This French startup is ready to take the WiMax silicon world by storm, especially with the Korean WiBro flavor, which it says could be the first real test for mobile wireless broadband.
French WiMax startup Sequans Communications is casting itself as David against an industry full of Goliaths—and the tiny company has a strong chance in this new and unpredictable market.
“We’re focusing on fixed and mobile broadband wireless—what’s referred to as IEEE 802.16 or WiMax, or WiBro to the Koreans,” says Bernard Aboussouan, Sequans’ vice president of Marketing and Business Development.
Half of the company’s current roster of 35 employees came from Pacific Broadband, which was acquired by Juniper Networks in 2001. In 2003, Georges Karam, a vice president at Juniper, left the company to create Sequans Communications, which was initially funded with Karam’s own money. Subsequent funding rounds have given Sequans additional financing totaling more than eight million Euros.
Sequans’ aim, Aboussouan says, is to provide the same kinds of chips that Intel, Wavesat, Fujitsu and others are planning to provide for fixed and mobile WiMax. One of the company’s key differentiators is the fact that it will be providing chips both for base stations and for subscriber stations. “We believe it’s very important to work in both ends,” Aboussouan says. “If you look at the success of Broadcom in the cable modem business, it was because they were providing both the CMTS chip and the cable modem chip.”

DATA:
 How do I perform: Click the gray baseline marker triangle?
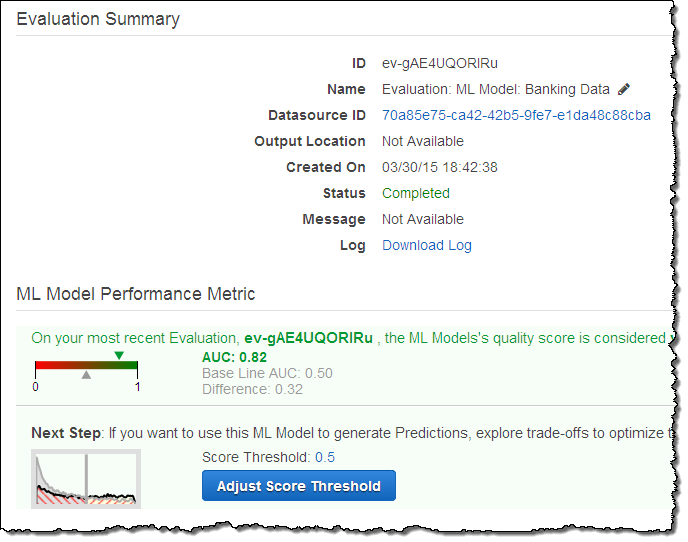click(x=86, y=375)
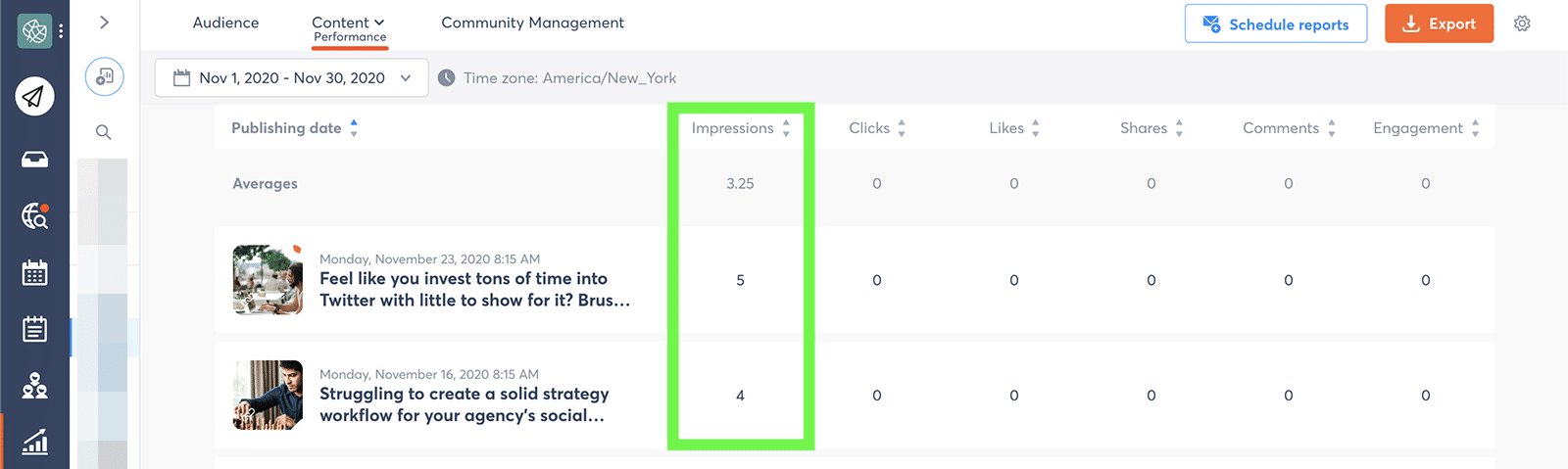Switch to Community Management tab
Screen dimensions: 1568x469
(532, 23)
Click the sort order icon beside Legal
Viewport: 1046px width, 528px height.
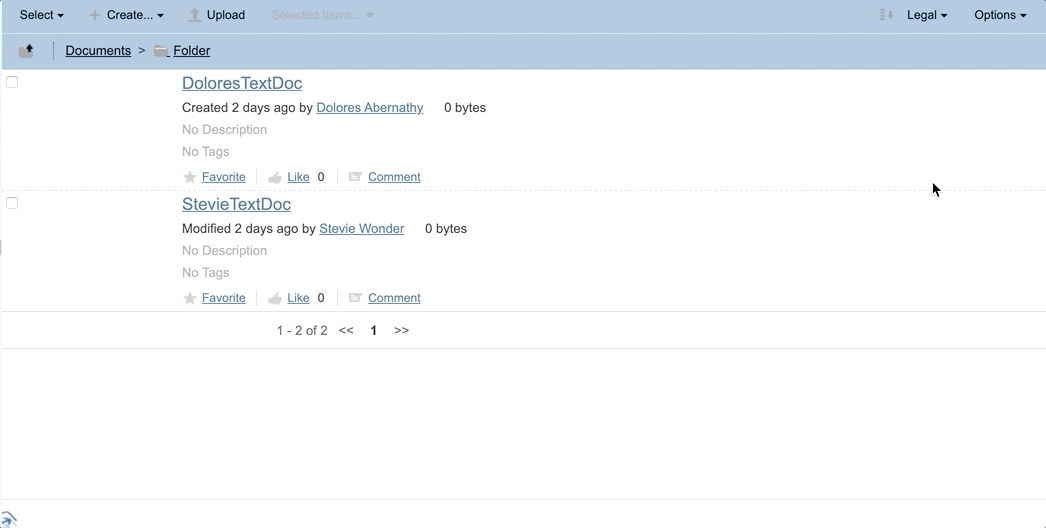point(886,15)
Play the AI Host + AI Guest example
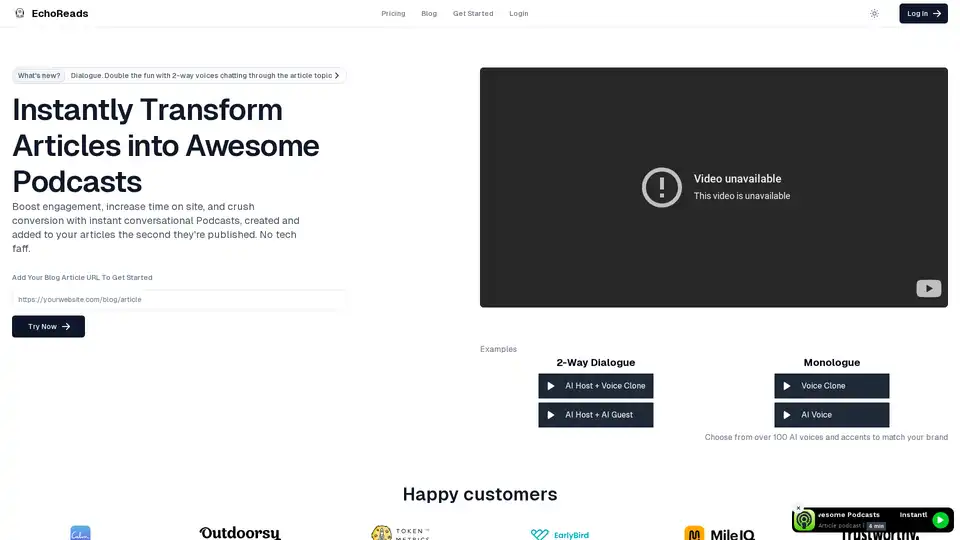This screenshot has height=540, width=960. (x=596, y=414)
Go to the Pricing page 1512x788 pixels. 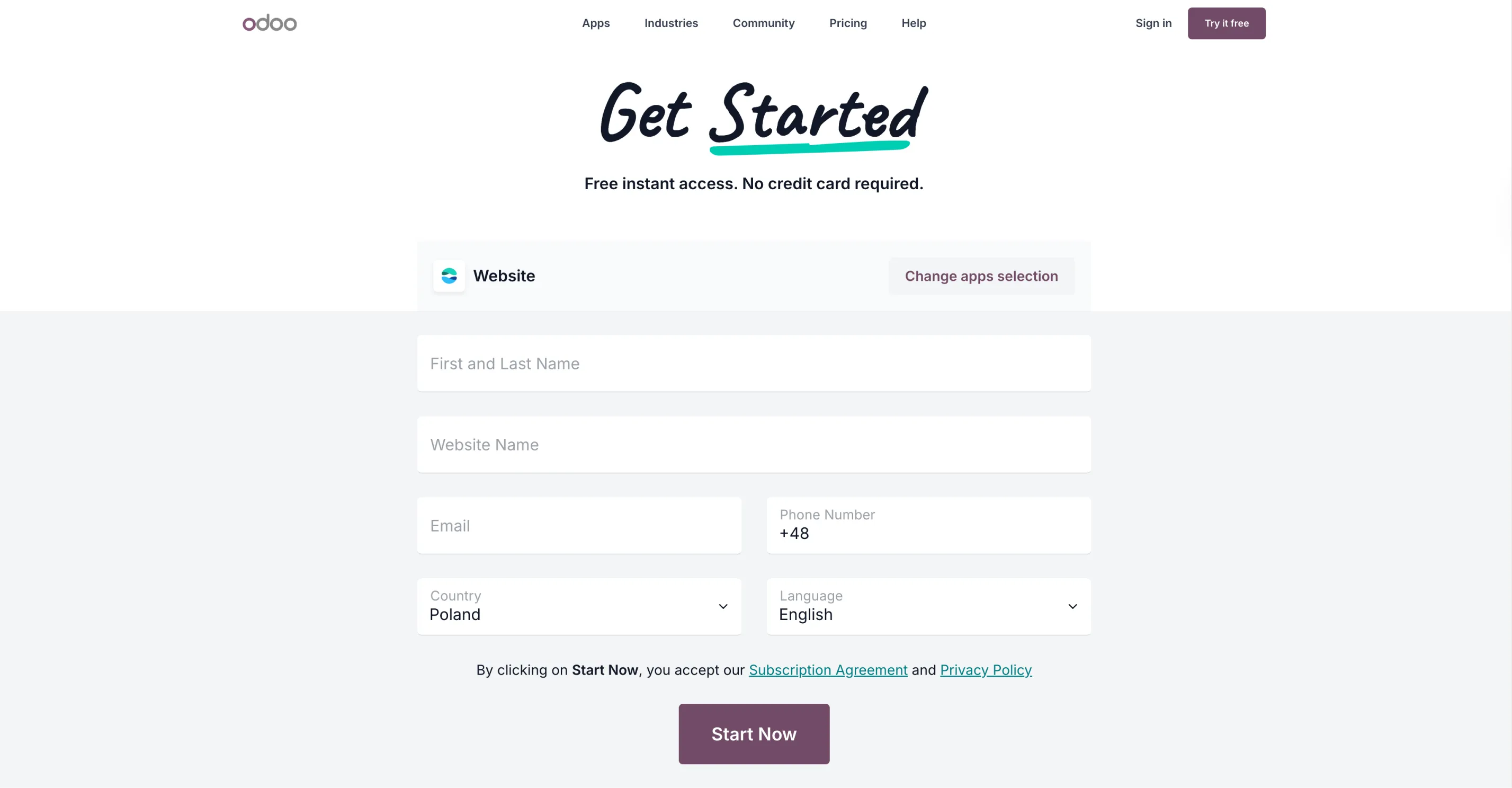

BRIEF 1:
Write out the passage of the Sequans article that opens with the words containing "French WiMax startup" and closes with "and unpredictable market.".
BRIEF 2:
List every company the Sequans article names, other than Sequans Communications itself.
BRIEF 3:
Extend the Sequans article onward from its last sentence.
The items can be set aside.

EXERCISE RESPONSE 1:
French WiMax startup Sequans Communications is casting itself as David against an industry full of Goliaths—and the tiny company has a strong chance in this new and unpredictable market.

EXERCISE RESPONSE 2:
Pacific Broadband, Juniper Networks, Intel, Wavesat, Fujitsu, Broadcom

EXERCISE RESPONSE 3:
Similarly, Sequans plans to provide both the PHY (physical) layer and the MAC layer on its WiMax silicon—which Aboussouan says will help to speed development. “When you go to the large equipment vendors like Alcatel or Siemens, the fact that you can provide the whole package of PHY and MAC minimizes their development, so they can come to market with a product much more quickly,” he says.
The company’s third differentiator, Aboussouan says, is the fact that it’s going beyond the mandatory functionality of WiMax to provide optional features that improve quality of service, extend cell coverage, and increase capacity per cell. “That means the economics are a lot better for the operator, so he can have much larger cells—he doesn’t have to deploy as much infrastructure, and the cost per user is smaller,” Aboussouan says.
Sequans is initially focusing on fixed WiMax (802.16-2004), with the aim of working towards mobile 802.16e as quickly as possible as the standard matures. “Our mobile development is initially targeted towards the Korean space—which is WiBro—because we believe that ultimately WiBro is going to be the first deployment of mobile WiMax applications,” Aboussouan says.